### Records for the task
-- -- --

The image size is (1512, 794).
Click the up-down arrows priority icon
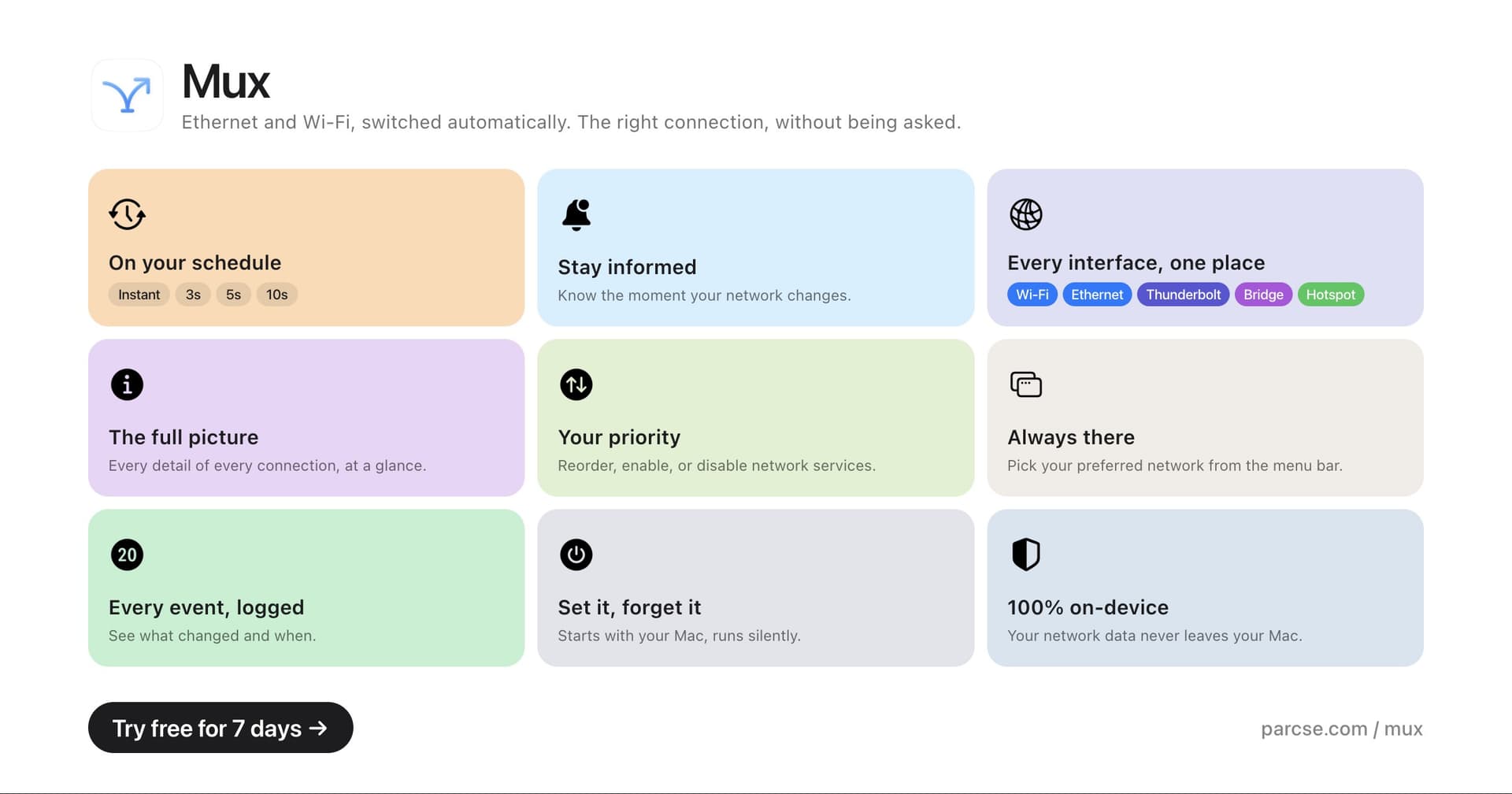point(576,384)
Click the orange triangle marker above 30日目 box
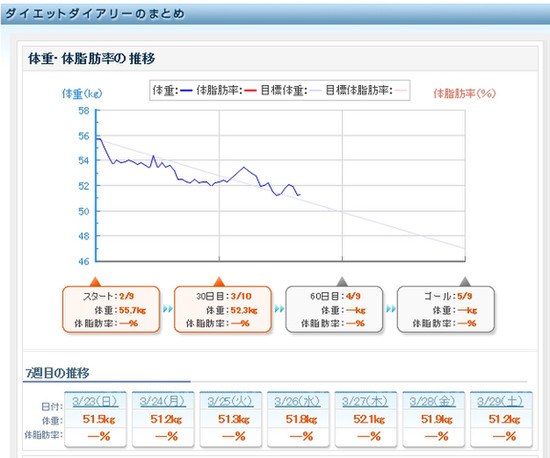This screenshot has width=550, height=458. pos(219,281)
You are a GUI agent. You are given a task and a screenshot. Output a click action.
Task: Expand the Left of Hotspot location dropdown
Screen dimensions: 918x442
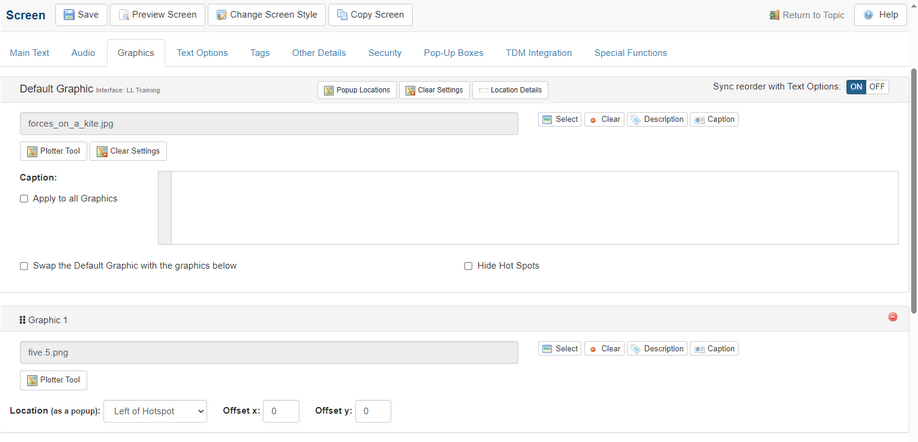[x=155, y=411]
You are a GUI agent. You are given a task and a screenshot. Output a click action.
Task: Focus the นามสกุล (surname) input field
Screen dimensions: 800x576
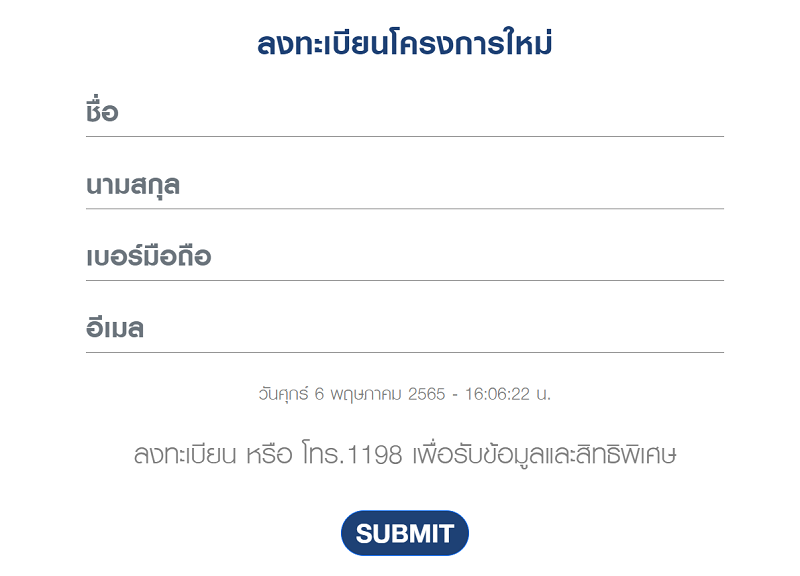coord(405,185)
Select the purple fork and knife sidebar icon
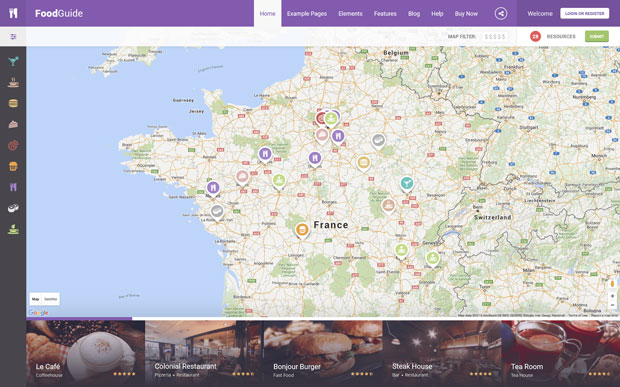This screenshot has width=620, height=387. point(13,187)
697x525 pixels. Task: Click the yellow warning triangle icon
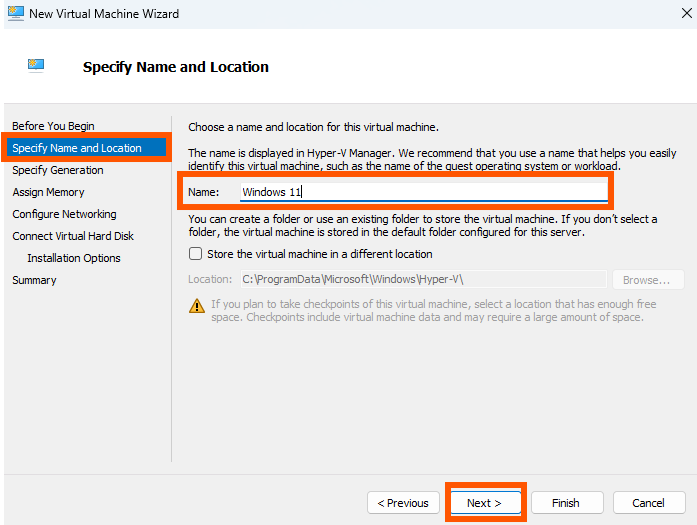point(197,306)
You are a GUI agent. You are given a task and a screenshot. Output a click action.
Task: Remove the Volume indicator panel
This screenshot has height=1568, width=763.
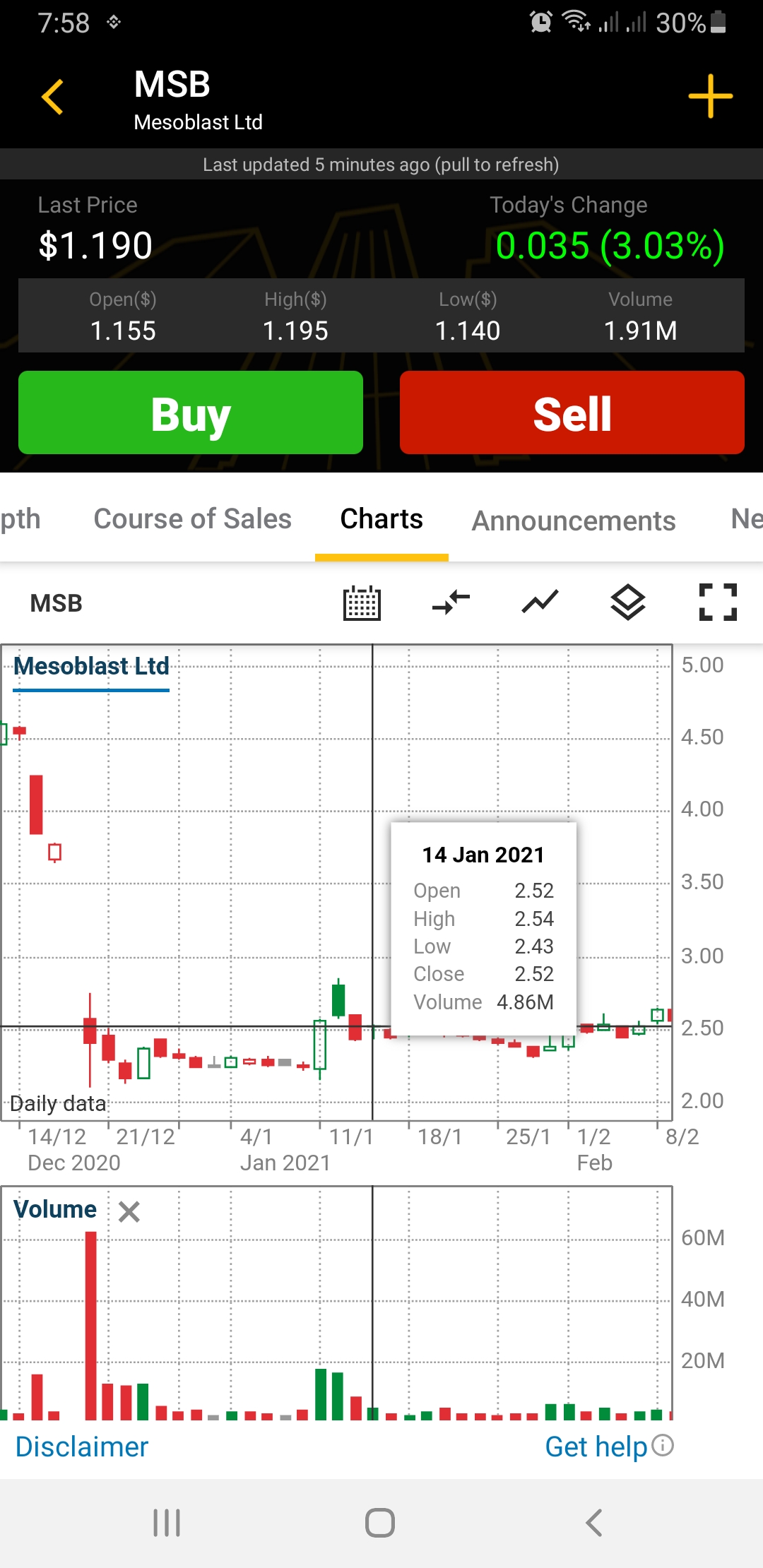(129, 1212)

-- -- --

### Task details
Copy out every entry exactly as written, but not the pictures.

### Output
The image size is (1512, 794).
Click the up-down arrows priority icon
point(576,384)
Click the orange triangle marker above 30日目 box
This screenshot has width=550, height=458. pos(219,281)
You are a GUI agent. You are given a task and a screenshot. Output a click action.
Task: Expand the Left of Hotspot location dropdown
Screen dimensions: 918x442
[x=155, y=411]
You are a GUI agent. You are given a task and a screenshot. Output a click action.
Task: Focus the นามสกุล (surname) input field
Screen dimensions: 800x576
coord(405,185)
Select the purple fork and knife sidebar icon
This screenshot has width=620, height=387. point(13,187)
697x525 pixels. Task: Click the yellow warning triangle icon
point(197,306)
You are a GUI agent. You are given a task and a screenshot. Output a click action.
Task: Remove the Volume indicator panel
This screenshot has height=1568, width=763.
(129, 1212)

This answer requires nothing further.